Work order -
Would you print out every entry exactly as given?

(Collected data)

Segment Open

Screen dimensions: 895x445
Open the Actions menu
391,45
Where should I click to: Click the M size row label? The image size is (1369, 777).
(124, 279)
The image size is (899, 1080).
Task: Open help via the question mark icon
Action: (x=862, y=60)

Segment Closed

Written solution -
Screen dimensions: 895x445
Open the Actions menu
391,45
Where should I click to: Click the M size row label? The image size is (1369, 777).
(124, 279)
The image size is (899, 1080).
Task: Open help via the question mark icon
Action: (x=862, y=60)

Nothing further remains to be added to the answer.